## WRITTEN REQUEST
Please copy out every one of the following lines word for word, keeping each character, space and line break the same.

## RECORDS FOR PROCESSING
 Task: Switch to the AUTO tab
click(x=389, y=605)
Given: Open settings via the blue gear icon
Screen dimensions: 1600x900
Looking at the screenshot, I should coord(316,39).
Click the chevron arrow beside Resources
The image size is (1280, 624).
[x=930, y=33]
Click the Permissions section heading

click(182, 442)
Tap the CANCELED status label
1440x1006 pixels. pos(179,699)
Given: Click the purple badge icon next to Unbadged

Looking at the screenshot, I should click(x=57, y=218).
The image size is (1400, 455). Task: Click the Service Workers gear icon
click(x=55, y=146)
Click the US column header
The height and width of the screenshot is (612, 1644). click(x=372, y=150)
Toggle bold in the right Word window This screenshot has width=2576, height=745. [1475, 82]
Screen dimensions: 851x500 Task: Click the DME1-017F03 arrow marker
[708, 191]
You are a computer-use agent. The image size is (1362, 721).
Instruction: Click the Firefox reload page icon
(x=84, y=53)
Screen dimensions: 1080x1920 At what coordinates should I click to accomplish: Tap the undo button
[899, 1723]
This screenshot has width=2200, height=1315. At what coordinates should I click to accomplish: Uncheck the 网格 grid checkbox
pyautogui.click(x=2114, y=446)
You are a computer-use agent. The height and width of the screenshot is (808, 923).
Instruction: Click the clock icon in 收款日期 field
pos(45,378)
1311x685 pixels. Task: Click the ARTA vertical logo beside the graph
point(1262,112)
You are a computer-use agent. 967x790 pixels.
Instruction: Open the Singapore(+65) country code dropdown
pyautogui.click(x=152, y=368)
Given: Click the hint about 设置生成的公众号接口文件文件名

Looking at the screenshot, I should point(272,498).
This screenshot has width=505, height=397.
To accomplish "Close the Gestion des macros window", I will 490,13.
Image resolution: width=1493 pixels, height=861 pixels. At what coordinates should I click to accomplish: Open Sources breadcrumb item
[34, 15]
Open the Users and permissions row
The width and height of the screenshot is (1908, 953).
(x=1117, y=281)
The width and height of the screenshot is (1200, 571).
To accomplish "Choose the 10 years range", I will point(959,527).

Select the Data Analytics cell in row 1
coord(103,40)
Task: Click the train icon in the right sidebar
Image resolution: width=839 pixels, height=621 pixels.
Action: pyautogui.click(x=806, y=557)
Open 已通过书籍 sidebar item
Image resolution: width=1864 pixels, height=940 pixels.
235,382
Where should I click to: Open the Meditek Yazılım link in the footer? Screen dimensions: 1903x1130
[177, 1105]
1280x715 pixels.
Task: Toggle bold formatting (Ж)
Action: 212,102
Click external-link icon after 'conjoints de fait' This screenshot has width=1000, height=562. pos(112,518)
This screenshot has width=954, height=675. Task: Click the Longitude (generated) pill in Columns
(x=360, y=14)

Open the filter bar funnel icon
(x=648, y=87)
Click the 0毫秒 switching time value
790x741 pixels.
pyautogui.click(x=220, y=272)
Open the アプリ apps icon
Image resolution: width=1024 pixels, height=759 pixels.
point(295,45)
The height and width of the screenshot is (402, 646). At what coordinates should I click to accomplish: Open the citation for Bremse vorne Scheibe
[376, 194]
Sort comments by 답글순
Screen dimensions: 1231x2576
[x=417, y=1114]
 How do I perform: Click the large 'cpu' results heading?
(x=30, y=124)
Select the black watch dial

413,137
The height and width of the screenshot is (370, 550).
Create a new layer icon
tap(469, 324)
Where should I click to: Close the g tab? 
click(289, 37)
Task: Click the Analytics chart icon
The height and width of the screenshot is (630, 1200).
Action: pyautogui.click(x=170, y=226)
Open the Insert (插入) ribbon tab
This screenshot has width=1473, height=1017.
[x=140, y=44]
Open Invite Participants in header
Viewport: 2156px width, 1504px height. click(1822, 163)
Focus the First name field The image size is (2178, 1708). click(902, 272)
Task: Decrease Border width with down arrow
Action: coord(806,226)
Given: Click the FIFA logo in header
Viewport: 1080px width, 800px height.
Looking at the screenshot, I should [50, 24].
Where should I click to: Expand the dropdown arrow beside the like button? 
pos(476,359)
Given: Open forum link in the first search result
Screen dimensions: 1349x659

## EXERCISE ANSWER
 Task: Switch to the AUTO tab
click(x=389, y=605)
Given: Open settings via the blue gear icon
Screen dimensions: 1600x900
Looking at the screenshot, I should coord(316,39).
Click the chevron arrow beside Resources
The image size is (1280, 624).
[x=930, y=33]
Click the Permissions section heading

click(182, 442)
Tap the CANCELED status label
1440x1006 pixels. pos(179,699)
Given: Click the purple badge icon next to Unbadged

Looking at the screenshot, I should click(x=57, y=218).
The image size is (1400, 455). Task: Click the Service Workers gear icon
click(x=55, y=146)
Click the US column header
The height and width of the screenshot is (612, 1644). click(x=372, y=150)
Toggle bold in the right Word window This screenshot has width=2576, height=745. [1475, 82]
Screen dimensions: 851x500 Task: Click the DME1-017F03 arrow marker
[708, 191]
You are a computer-use agent. The image size is (1362, 721).
Instruction: Click the Firefox reload page icon
(x=84, y=53)
Screen dimensions: 1080x1920 At what coordinates should I click to accomplish: Tap the undo button
[899, 1723]
This screenshot has width=2200, height=1315. At what coordinates should I click to accomplish: Uncheck the 网格 grid checkbox
pyautogui.click(x=2114, y=446)
You are a computer-use agent. The height and width of the screenshot is (808, 923).
Instruction: Click the clock icon in 收款日期 field
pos(45,378)
1311x685 pixels. Task: Click the ARTA vertical logo beside the graph
point(1262,112)
You are a computer-use agent. 967x790 pixels.
Instruction: Open the Singapore(+65) country code dropdown
pyautogui.click(x=152, y=368)
Given: Click the hint about 设置生成的公众号接口文件文件名

Looking at the screenshot, I should point(272,498).
This screenshot has width=505, height=397.
To accomplish "Close the Gestion des macros window", I will 490,13.
Image resolution: width=1493 pixels, height=861 pixels. At what coordinates should I click to accomplish: Open Sources breadcrumb item
[34, 15]
Open the Users and permissions row
The width and height of the screenshot is (1908, 953).
(x=1117, y=281)
The width and height of the screenshot is (1200, 571).
To accomplish "Choose the 10 years range", I will point(959,527).

Select the Data Analytics cell in row 1
coord(103,40)
Task: Click the train icon in the right sidebar
Image resolution: width=839 pixels, height=621 pixels.
Action: pyautogui.click(x=806, y=557)
Open 已通过书籍 sidebar item
Image resolution: width=1864 pixels, height=940 pixels.
235,382
Where should I click to: Open the Meditek Yazılım link in the footer? Screen dimensions: 1903x1130
[177, 1105]
1280x715 pixels.
Task: Toggle bold formatting (Ж)
Action: 212,102
Click external-link icon after 'conjoints de fait' This screenshot has width=1000, height=562. pos(112,518)
This screenshot has width=954, height=675. Task: Click the Longitude (generated) pill in Columns
(x=360, y=14)

Open the filter bar funnel icon
(x=648, y=87)
Click the 0毫秒 switching time value
790x741 pixels.
pyautogui.click(x=220, y=272)
Open the アプリ apps icon
Image resolution: width=1024 pixels, height=759 pixels.
point(295,45)
The height and width of the screenshot is (402, 646). At what coordinates should I click to accomplish: Open the citation for Bremse vorne Scheibe
[376, 194]
Sort comments by 답글순
Screen dimensions: 1231x2576
[x=417, y=1114]
 How do I perform: Click the large 'cpu' results heading?
(x=30, y=124)
Select the black watch dial

413,137
The height and width of the screenshot is (370, 550).
Create a new layer icon
tap(469, 324)
Where should I click to: Close the g tab? 
click(289, 37)
Task: Click the Analytics chart icon
The height and width of the screenshot is (630, 1200).
Action: pyautogui.click(x=170, y=226)
Open the Insert (插入) ribbon tab
This screenshot has width=1473, height=1017.
[x=140, y=44]
Open Invite Participants in header
Viewport: 2156px width, 1504px height. click(1822, 163)
Focus the First name field The image size is (2178, 1708). click(902, 272)
Task: Decrease Border width with down arrow
Action: coord(806,226)
Given: Click the FIFA logo in header
Viewport: 1080px width, 800px height.
Looking at the screenshot, I should [50, 24].
Where should I click to: Expand the dropdown arrow beside the like button? 
pos(476,359)
Given: Open forum link in the first search result
Screen dimensions: 1349x659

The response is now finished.